リセット信号の入力によってプログラムカウンタやタイミングクロックのカウンタがリセットされ、CPUはゼロからスタートすることができます。

そのように重要な信号なのですが、一般的には、CPUのリセット端子はただのクリア端子に過ぎません。
この「つくるCPU」回路でも、ただのクリア端子にしても良かったのですが、どうせすごい数のICを使ってしまうのですから、通常ならCPUの外に作るリセット回路を、CPU回路に含めて作ってしまいました。

●RESETの回路図です



入力端子RESETINから負論理(L)のパルスが入力されると、タイミングには一切関係無く、必要な回路にクリア信号が送られます。
結構クリアしなければならない回路があります。
それは、ごく普通の回路ですから、特に問題はないと思います。
問題は、なんだか抵抗とコンデンサとダイオードが寄せ集まったおかしな回路があることです。
これは、なんでしょう?

●パワーオンリセット回路

普通のリセット回路は、押しボタンスイッチなどがつながっていて、スイッチを押すと、リセットされます。
それに対して、図のNANDゲート(74HC00)の前にある回路は、パワーオンリセット回路といいます。
電源をONしたときにだけ働く、いうならば、自動リセット回路です。

なぜ、このような回路が必要なのでしょうか?

一般に電源は、電源ONの時に0VからVcc(5V)まで瞬間的に立ち上がるのではなくて、ある時間をかけて(勾配をもって)立ち上がります。
最近の電源は技術の進歩で、一気に立ち上がるものも多くみられますが、以前は数msec〜数十msecかかって規定の電圧になるものが多くありました。
丁寧に扱えば結構長持ちするもので、私の使っている5V3Aの電源などは、いくつかありますが、どれもこれももう10年以上も前のものばかりです。
当然、最近のものに比べると、立ち上がりはゆるやかです。

そのような電源の場合、電源が投入されてから、規定電圧(5V)になるまでに、たとえば10msecかかったとすると、電圧が少しずつ上がっていく、その途中の1Vとか2Vとかというあたりでは、回路はまともに動作しません。
もちろんリセットされるわけではありませんから、あちこちの回路が、いわばでたらめの状態で、動作を開始することになります。
それでは困りますから、電源電圧が規定電圧に達して、さらにCPUの周辺の回路もきちんと準備が整うまでの間、強制的にリセットをかけておくのが、パワーオンリセット回路なのです。

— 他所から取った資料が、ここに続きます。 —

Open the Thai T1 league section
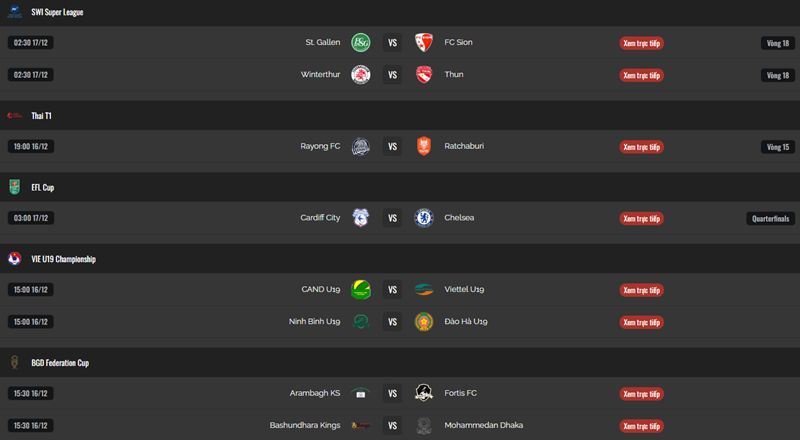 41,116
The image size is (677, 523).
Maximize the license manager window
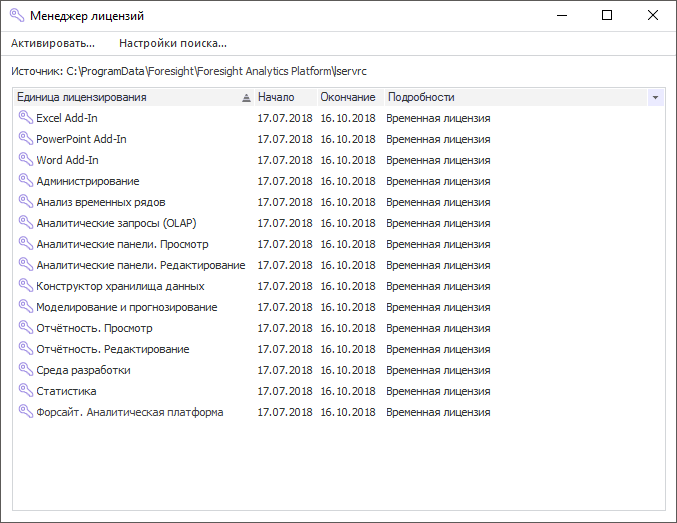pyautogui.click(x=607, y=16)
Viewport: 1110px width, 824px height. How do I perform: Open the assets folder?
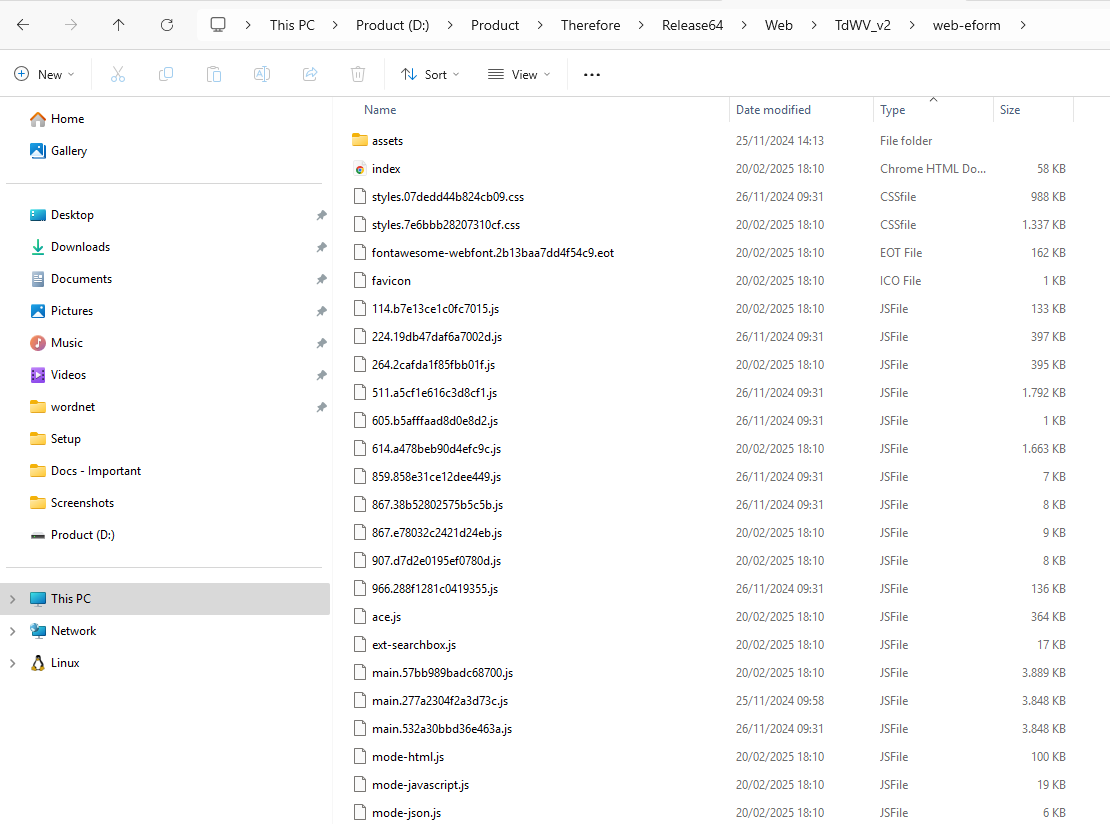pos(386,140)
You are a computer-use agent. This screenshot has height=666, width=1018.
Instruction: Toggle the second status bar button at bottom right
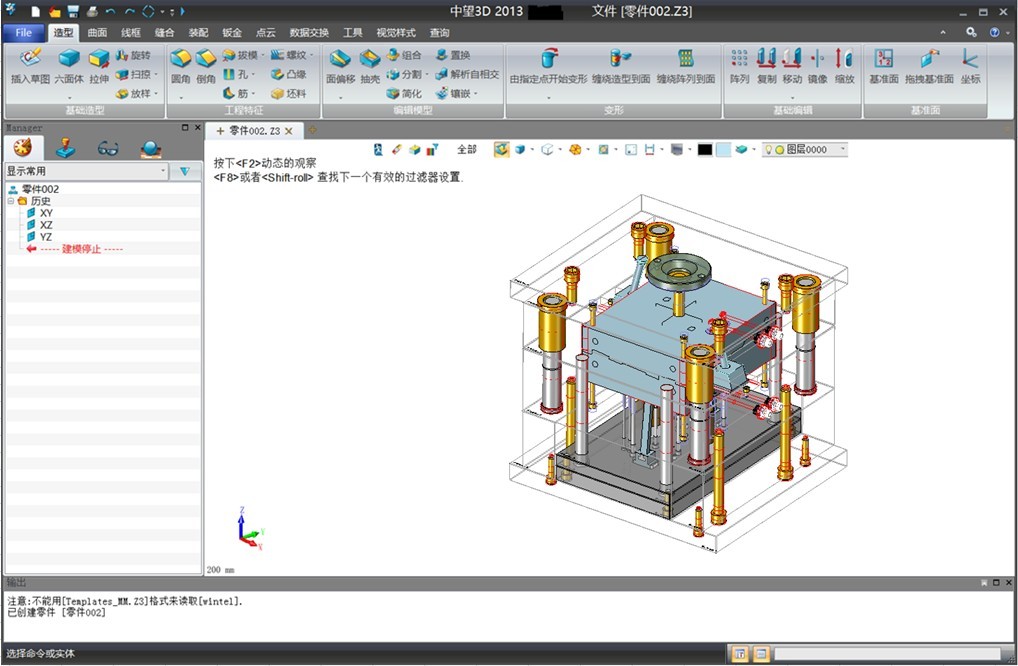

回路図を見るとコンデンサ(2.2μ)と抵抗(10kΩ)で、充電回路になっています。
電源がONになると10KΩを通して、コンデンサがゆっくり充電されていきます。もちろんその速さは電源が立ち上がるよりもゆっくりしています。

抵抗とコンデンサの接合点の電圧が少しずつ上がっていくと、その電圧は別の10KΩの抵抗を介して、74HCU04ゲートに伝わります。
今回は74HCU04を使いましたが、水晶発振のために使って余っていた残りのゲートを利用しただけで、ここは74HCU04でなければならないわけではありません。74HC04でも全く問題はありません。

抵抗とコンデンサの接合点の電圧は、インバータ(74HCU04)を2段通して、NANDゲート(74HC00)のpin9に入力されます。
コンデンサが充電されて、インバータのスレッショルド電圧(約2V〜2.5V)を超えるまでは、NANDゲートのpin9の入力電圧もLレベルです。

NANDゲート(74HC00)の入力が片方だけでもLのときは、出力(pin8)はHになります。
CPU回路へのクリア信号は、NANDゲートの出力(pin8)をインバートしたものですから、pin8がHのとき、CPUの各回路へのクリア信号はLになります。
クリア信号は負論理(Lアクティブ)ですから、それぞれの回路がクリアされることになります。

10kΩを通じて入力された電圧がインバータのスレッショルド電圧を超えると出力が反転し、次段のインバータでもう一度反転して、NANDゲートのpin9に入力されます。
RESETIN端子からの入力はありませんから、NANDゲートの片方(pin10)はHです。
コンデンサが充電されて、インバータの入力がHになると、インバータ2段の出力につながっているNANDゲートの残る片方の入力(pin9)もHになりますから、NANDゲートの出力(pin8)はLになって、CPU回路のクリアが解除されることになります。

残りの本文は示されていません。